--- Task set ---
A – Transcribe the production deployment guide from "Packaging Your Application" to "PySpark (standalone clusters)".
B – Translate this sentence from the production deployment guide into Spanish: "This guide covers packaging, deploying, and operating pyspark-pipeline-framework in production environments including Databricks, Amazon EMR, and Kubernetes."

━━ Passage

Production Deployment

This guide covers packaging, deploying, and operating pyspark-pipeline-framework in production environments including Databricks, Amazon EMR, and Kubernetes.

Packaging Your Application

pip install

Install the framework and your application code in a virtual environment:

pip install pyspark-pipeline-framework

Include optional extras based on your environment:

# With PySpark (standalone clusters)
pip install pyspark-pipeline-framework[spark]

# With AWS Secrets Manager
pip install pyspark-pipeline-framework[aws]

# With HashiCorp Vault
pip install pyspark-pipeline-framework[vault]

# With metrics (Prometheus, OpenTelemetry)
pip install pyspark-pipeline-framework[metrics]

# Everything
pip install pyspark-pipeline-framework[all]

Building a Wheel

Build a distributable wheel for deployment to clusters:

# From your project root
pip install build
python -m build

# Output: dist/pyspark_pipeline_framework-0.1.0-py3-none-any.whl

For projects that depend on the framework, include both wheels:

# Build your project
cd my-etl-project
python -m build

# Copy both wheels for deployment
cp dist/my_etl_project-1.0.0-py3-none-any.whl deploy/
cp /path/to/pyspark_pipeline_framework-0.1.0-py3-none-any.whl deploy/

Docker

Package your pipeline as a Docker image for Kubernetes or containerized deployments:

FROM python:3.12-slim

# Install Java (required for PySpark)
RUN apt-get update && \
    apt-get install -y --no-install-recommends openjdk-17-jre-headless && \
    rm -rf /var/lib/apt/lists/*

ENV JAVA_HOME=/usr/lib/jvm/java-17-openjdk-amd64

WORKDIR /app

# Install dependencies
COPY requirements.txt .
RUN pip install --no-cache-dir -r requirements.txt

# Copy application code and configs
COPY src/ src/
COPY conf/ conf/

# Install application
COPY pyproject.toml .
RUN pip install --no-cache-dir .

ENTRYPOINT ["python", "-m", "pyspark_pipeline_framework.runner.cli"]
CMD ["--config", "conf/pipeline.conf"]

Build and run:

docker build -t my-etl:latest .

━━━━
━━ Entries shown

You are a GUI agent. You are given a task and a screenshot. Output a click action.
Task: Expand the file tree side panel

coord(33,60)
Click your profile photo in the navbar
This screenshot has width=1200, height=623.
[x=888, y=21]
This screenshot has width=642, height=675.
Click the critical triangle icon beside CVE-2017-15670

━━━━
━━ Entries shown

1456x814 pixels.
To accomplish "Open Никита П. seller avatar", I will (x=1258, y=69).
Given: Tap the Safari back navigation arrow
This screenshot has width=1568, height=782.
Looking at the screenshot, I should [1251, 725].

━━━━

--- Answers ---
A –
Packaging Your Application

pip install

Install the framework and your application code in a virtual environment:

pip install pyspark-pipeline-framework

Include optional extras based on your environment:

# With PySpark (standalone clusters)

B – Esta guía cubre el empaquetado, el despliegue y la operación de pyspark-pipeline-framework en entornos de producción, incluidos Databricks, Amazon EMR y Kubernetes.